La Chine continue de révolutionner le secteur des transports et plus particulièrement celui du ferroviaire avec son nouveau projet de faire rouler en 2035 des trains à 1000 km/h, soit trois fois plus vite que nos TGV hexagonaux. Celui-ci repose sur la technologie de la sustentation magnétique de type maglev japonais grâce à des aimants de forte puissance et la reprises des avancées réalisées ces dernières années par les projets Hyperloop dont le milliardaire américain Elon Musk fut à l’origine. Ceux-ci ont toutefois progressivement été abandonnés face au défi technologique et aux investissements financiers colossaux à entreprendre pour construire les tubes ainsi que les rames ou capsules circulant dans ces boyaux basse pression qui feraient disparaitre tout résistance au vent.

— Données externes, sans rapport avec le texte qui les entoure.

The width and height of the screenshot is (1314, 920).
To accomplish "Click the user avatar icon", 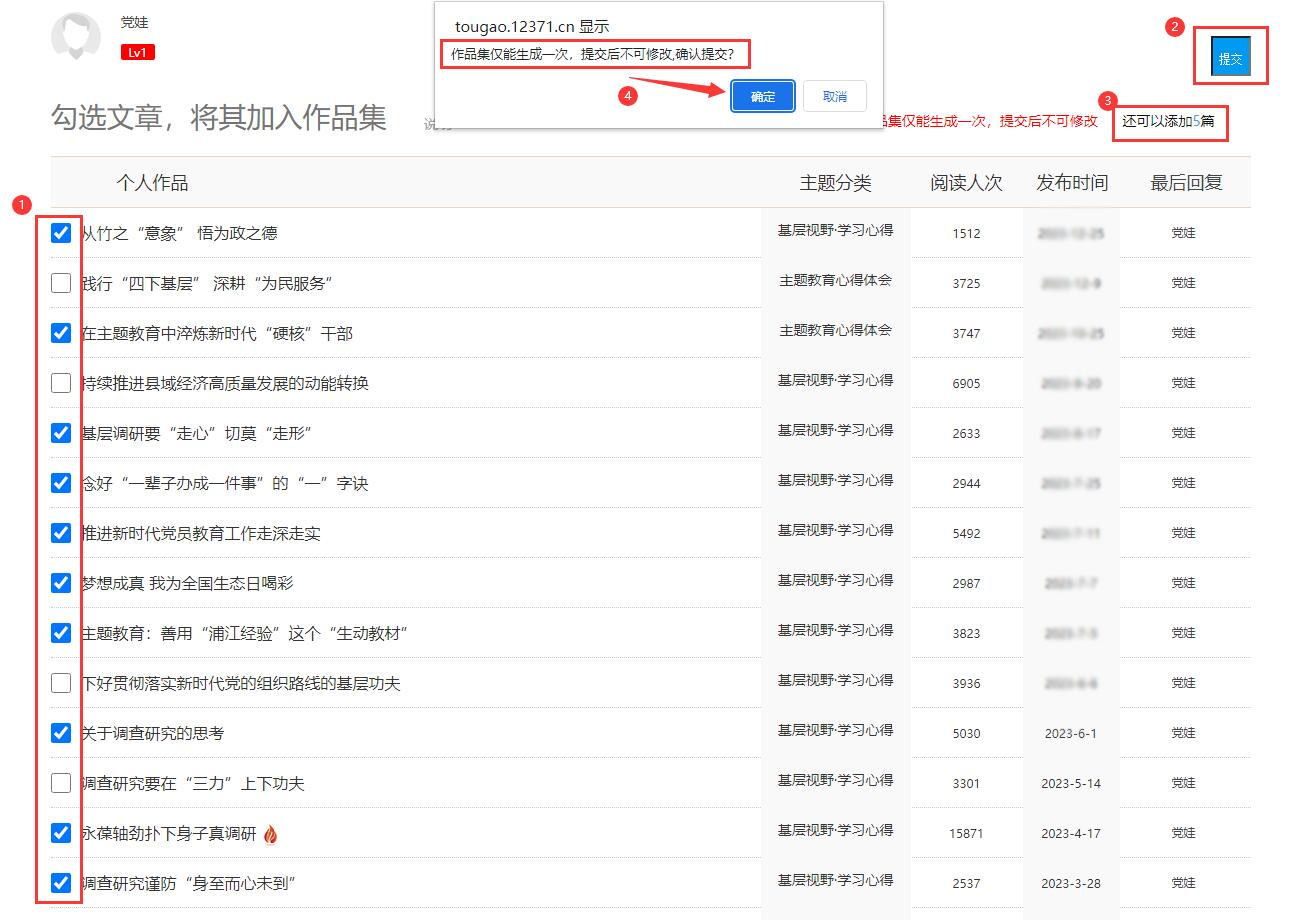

Relier Pékin et Shanghai en 1h30
D’ores et déjà, en février dernier, le groupe China Aerospace Science and Industry Corporation (CASIC) a réussi une première série d’essais avec le T-Flight en atteignant les 623 km/h sur une distance de 2 km avec un train maglev à ultra-haute vitesse (UHS) lancé dans un tube sous vide de type Hyperloop. Lors des premiers essais, le T-Flight a ainsi atteint la vitesse impressionnante de 623 km/h sur une distance de 2 km. Reste désormais à franchir le pas pour construire une première ligne – doublant une desserte de trains à grande vitesse actuelle – et régler les questions de financement, de sécurité, de réglementation et de technologies. Et notamment pour offrir le wifi à bord aux passagers quand on voit comment cela est déjà compliqué actuellement à 320 km/h. Plusieurs grandes villes chinoises sont déjà sur les rangs pour figurer parmi les premières à bénéficier de cette innovation. Et d’abord Pékin et Shanghai qui seraient reliées en 1h30 environ contre 4h30 en train à grande vitesse et 2h en avion. D’autres dessertes sont envisagées dont Pékin-Shijiazhuang et Guangzhou-Shenzhen.

L’Hyperloop comme booster
L’envie de faire circuler des trains circulant en lévitation plutôt que sur des rails est ancien. Ce projet futuriste fut même quasiment inventé par un Français, Jean Bertin, qui planche sur cette technique dans les années 1960 et construit une ligne d’essai près d’Orléans sur des pilonnes en béton au début des années 1970. Coûteux, l’Aerotrain est finalement abandonné au profit du TGV, inauguré entre Paris et Lyon en 1981. C’est dans les années 1960 que Japan Railway commence également à plancher sur son Maglev avec le rêve de faire circuler des trains entre Tokyo et Osaka en 1 heure. Plus de soixante ans après, la première ligne commerciale Shinkansen Chūō devrait voir le jour en 2027, entre Tokyo et Nagoya. Entre temps le Maglev a toutefois dépassé les 600 km/h lors d’essais opérés en 2015. C’est en 2013 que Elon Musk entre dans la dance en poussant les recherches de la société californienne Hyperloop, exaspéré face aux embouteillages qui existent entre son domicile et son bureau. Travaillant de façon ouverte avec des partenariats financiers variés, plusieurs centres recherches virent le jour dans les grands pays industrialisés engloutissant des centaines de millions de dollars d’investissement. Jusqu’en France à Toulouse où Hyperloop a édifié un tube d’essais sur l’ancienne base militaire de Toulouse Francaval avant que tout ne s’arrête en 2021. Des recherches sont toutefois encore menées en Italie et surtout au Pays-Bas par la société Hardt Hyperloop. Les Chinois entendent aujourd’hui mixer le meilleur des deux mondes pour atteindre les 1000 km/h.